Natural Treatments - When looking for a natural solution to get rid of a bed bug infestation, remember to verify that the natural bed bug spray has been listed as the approved ingredients to kill bed bugs.  A list copied directly from the EPA website is listed below for your review.

The EPA has compiled a listing of ingredients called Minimum risk pesticides; these are a special class of natural and safe pesticides that are not regulated or questioned by the Federal Regulations Department because their ingredients, both active and inert, are demonstrably safe.

Using natural pesticides is normally the choice people pick when pets, small children or the elderly are involved.   There are choices such as natural bed bug sprays with the ingredients listed below, natural diatomaceous earth, steam or even trapping them in ClimbUp Interceptors.

Natural Bed Bug sprays are normally Contact Sprays and normally used around your bedding or where small children or pets dwell.  Many use the residual bed bug sprays in other areas.

Using the natural treatments does not require you to leave your home because there are no pesticides.  These natural bed bug treatments must qualify and meet certain criteria.

Condition #1 - The ACTIVE ingredients can only be used from the listing below.  The active ingredient of a product is the ingredient that kills, destroys, mitigates, or repels pests named on the product label.
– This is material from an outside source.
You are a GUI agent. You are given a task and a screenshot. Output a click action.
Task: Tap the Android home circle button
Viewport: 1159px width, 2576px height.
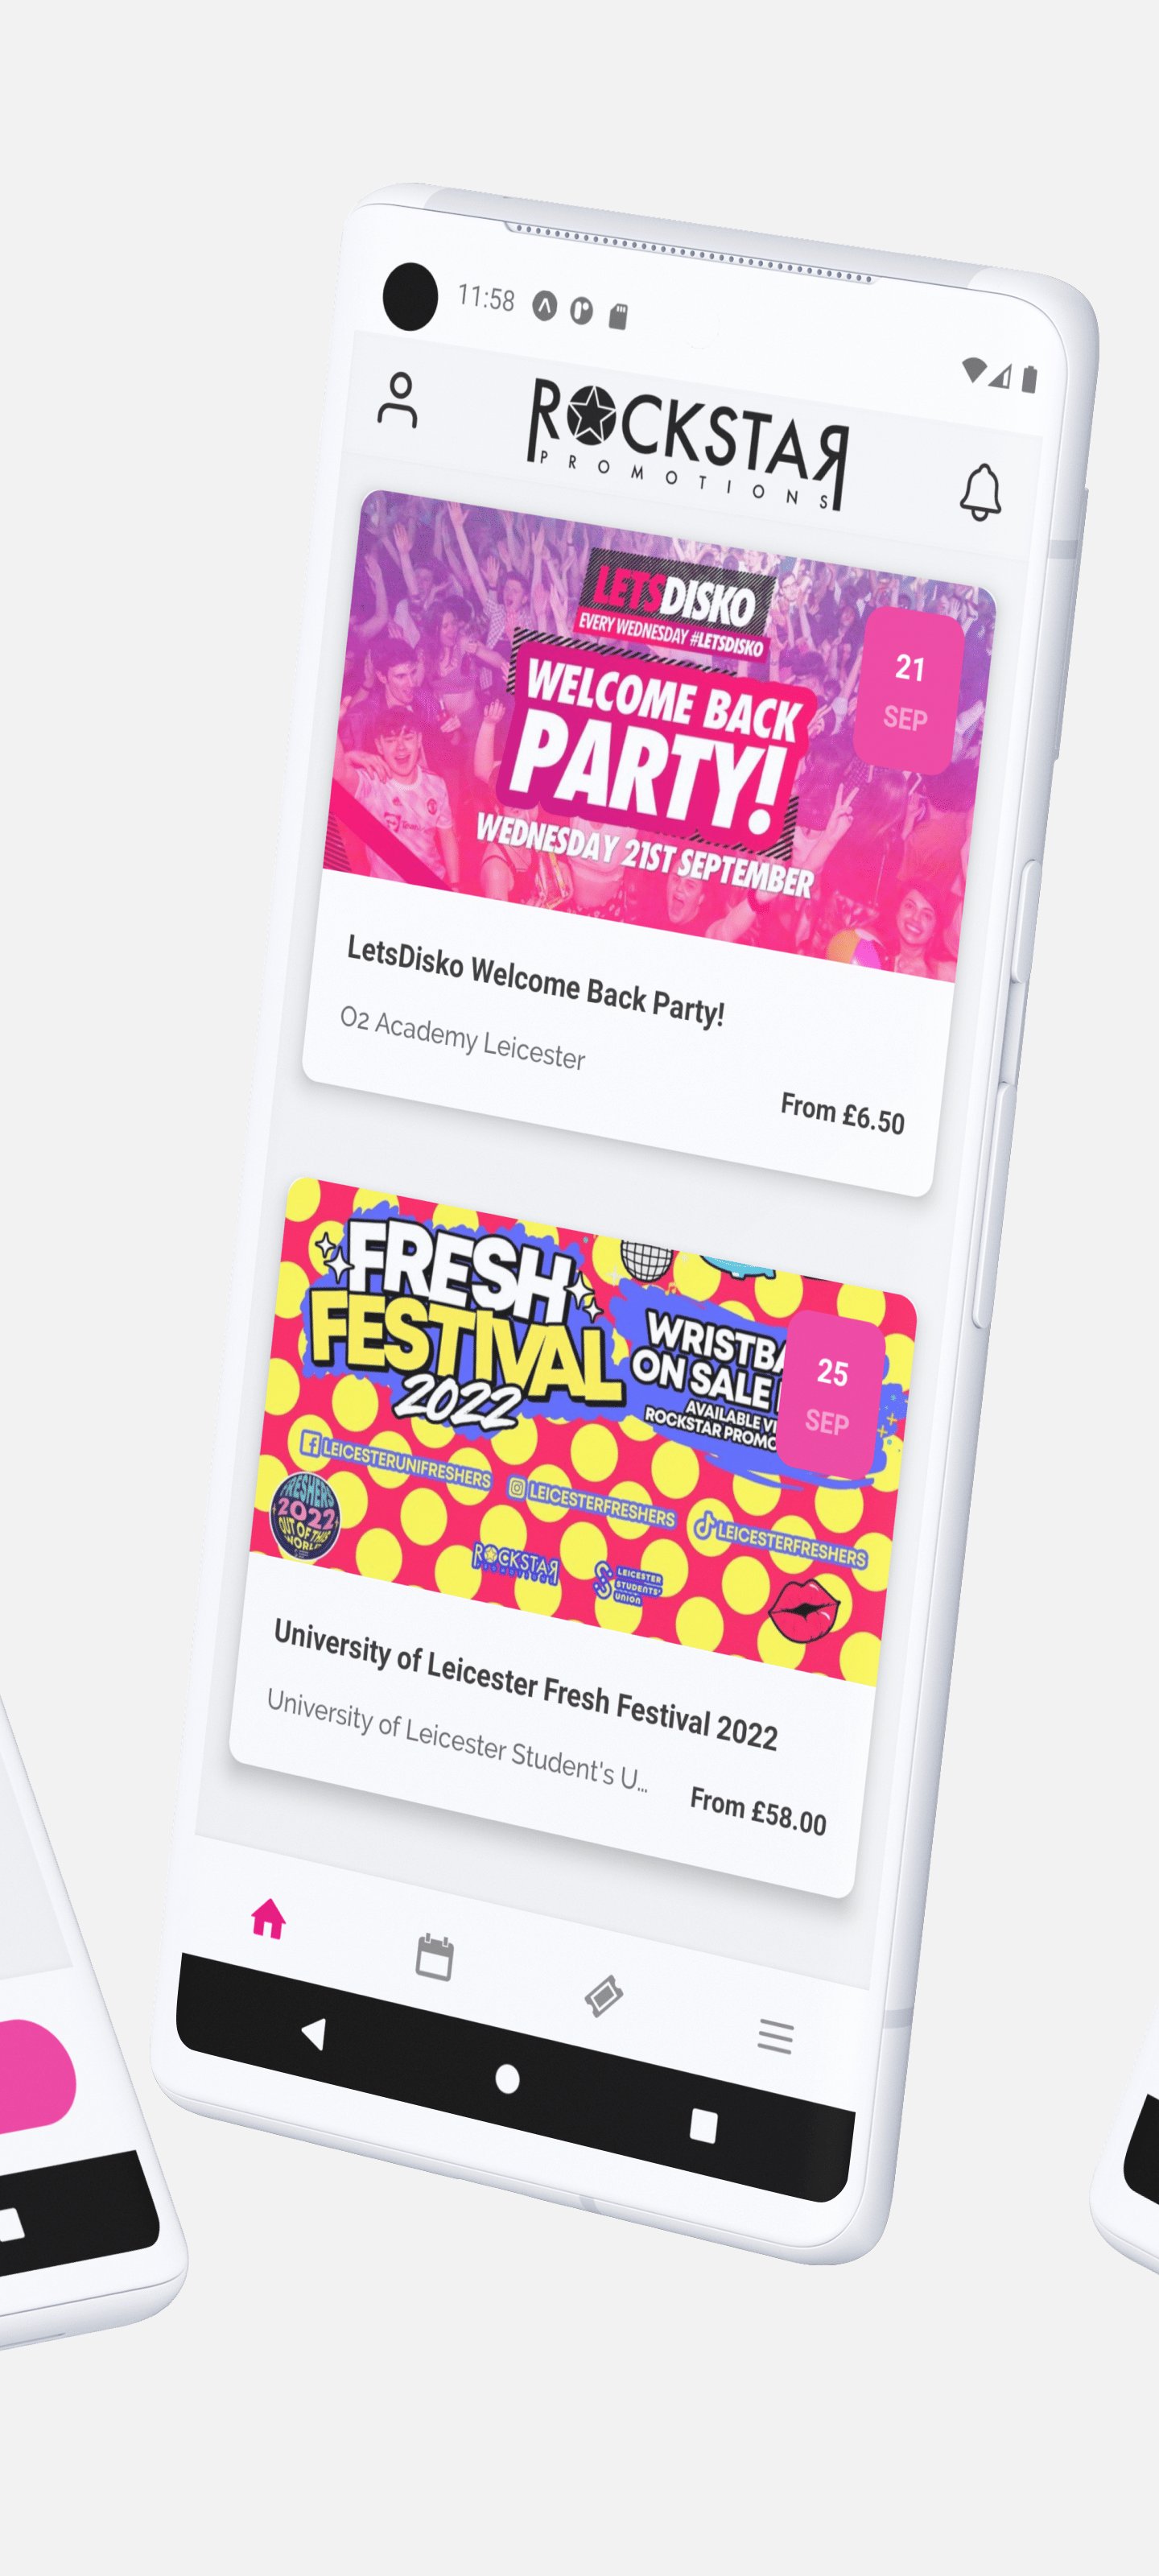[x=507, y=2079]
Condition #2 - The INERT ingredients can only be used from the listing here.

Condition #3 - The Active and Inert ingredients must ALL be listed on the label.

Condition #4 & #5 - Deal with claims being made by the EPA or any governmental agency.  No claims can be made.

EPA  Lists the Active Ingredients  which are Exempted Under 25(b) of the Federal Insecticide, Fungicide, & Rodenticide Act

* indicates exempt active ingredients that are also exempt from pesticide residue tolerance requirements

Castor oil (U.S.P. or equivalent)* Linseed oil
Cedar oil Malic acid
Cinnamon and cinnamon oil* Mint and mint oil
Citric acid* Peppermint and peppermint oil*
Citronella and Citronella oil 2-Phenethyl propionate (2-phenylethyl propionate)
Cloves and clove oil* Potassium sorbate*
Corn gluten meal* Putrescent whole egg solids
Corn oil* Rosemary and rosemary oil*
Cottonseed oil* Sesame (includes ground sesame plant) and sesame oil*
Dried Blood Sodium chloride (common salt) *
Eugenol Sodium lauryl sulfate
Garlic and garlic oil* Soybean oil
Geraniol* Thyme and thyme oil*
Geranium oil White pepper
Lauryl sulfate Zinc metal strips (consisting solely of zinc metal and impurities)
Lemongrass oil

 

Bed Bug Dogs Are Also a Natural Way To Detect Bed Bugs

Another natural way of getting rid of bed bugs is through bed bug dogs.  Dogs are now being trained to find bed bugs.  We've discovered that dogs have a powerful sense of smell and dogs can sniff out bed bugs and their eggs from anywhere these critters choose to hide.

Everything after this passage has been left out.